Global rates of infertility have remained relatively stable between 1990 and 2010, according to a study that compiled data from 277 national surveys in 190 countries.
Research by the World Health Organisation (WHO) estimated that in 2010, 48.5 million couples worldwide were unable to have a child. They found that 1.9 percent of women aged 20-44 who wanted a child were unable to have their first live birth and 10.5 percent of women who had previously given birth were unable to have another baby after five years of trying. This represented a 0.1 percent and 0.4 percent decrease from 1990, respectively.
'Independent from population growth and worldwide declines in the preferred number of children, we found little evidence of changes in infertility over two decades', the authors wrote, adding that 'further research is needed to identify the etiological causes of these patterns and trends'.

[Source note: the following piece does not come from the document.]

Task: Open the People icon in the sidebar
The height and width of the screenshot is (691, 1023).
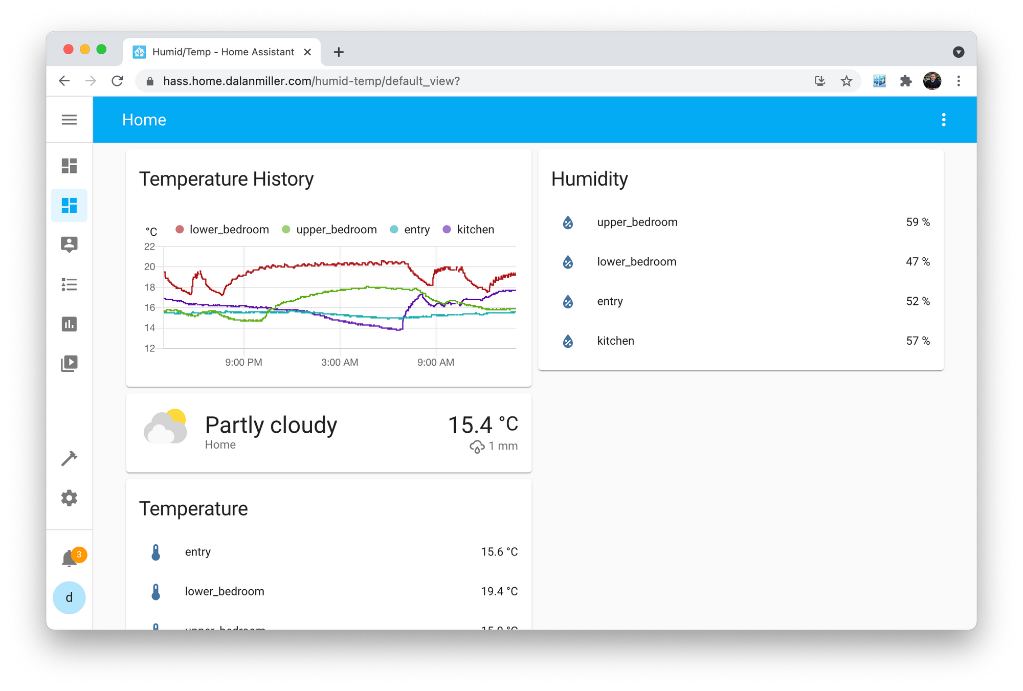Action: click(69, 244)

A notable exception to the overall trend was seen in sub-Saharan Africa, where infertility rates fell markedly. The lead author, Dr Gretchen Stevens from the Department of Health Statistics and Information Systems at the WHO, suggested that a reduction in sexually transmitted infections – which can cause infertility if left untreated – as well as improved obstetric care might have contributed to this fall.
'One of our hypotheses is that perhaps some of the changes in behaviour that have come about in response to the HIV (human immunodeficiency virus) epidemic might actually have gone towards reducing infertility rates', she said.
The researchers defined infertility as failing to achieve a live birth after five years of trying to conceive. This differs from typical clinical definitions based on failure to achieve a clinical pregnancy after 12 or more months of trying.
The authors justified their choice as it allowed infertility prevalence to be calculated from hundreds of surveys that collected data on births, couple status, fertility preferences and contraceptive use. Few surveys asked about how long a woman had been trying to get pregnant or collected reliable data on miscarriages, terminations or medical history.
Dr Jeremy Thompson, associate professor in paediatrics and reproductive health at the University of Adelaide, who was not involved in the study, expressed surprise that infertility rates had remained stable despite a dramatic rise in levels of obesity and type 2 diabetes over the last few decades.
'All these metabolic diseases do have an effect on fertility', he said. Nonetheless the study found no evidence to support concerns that higher numbers of older women wanting children and environmental factors affecting sperm quality may have contributed to declining fertility in higher income countries.
The results were published in the open access journal PLOS Medicine.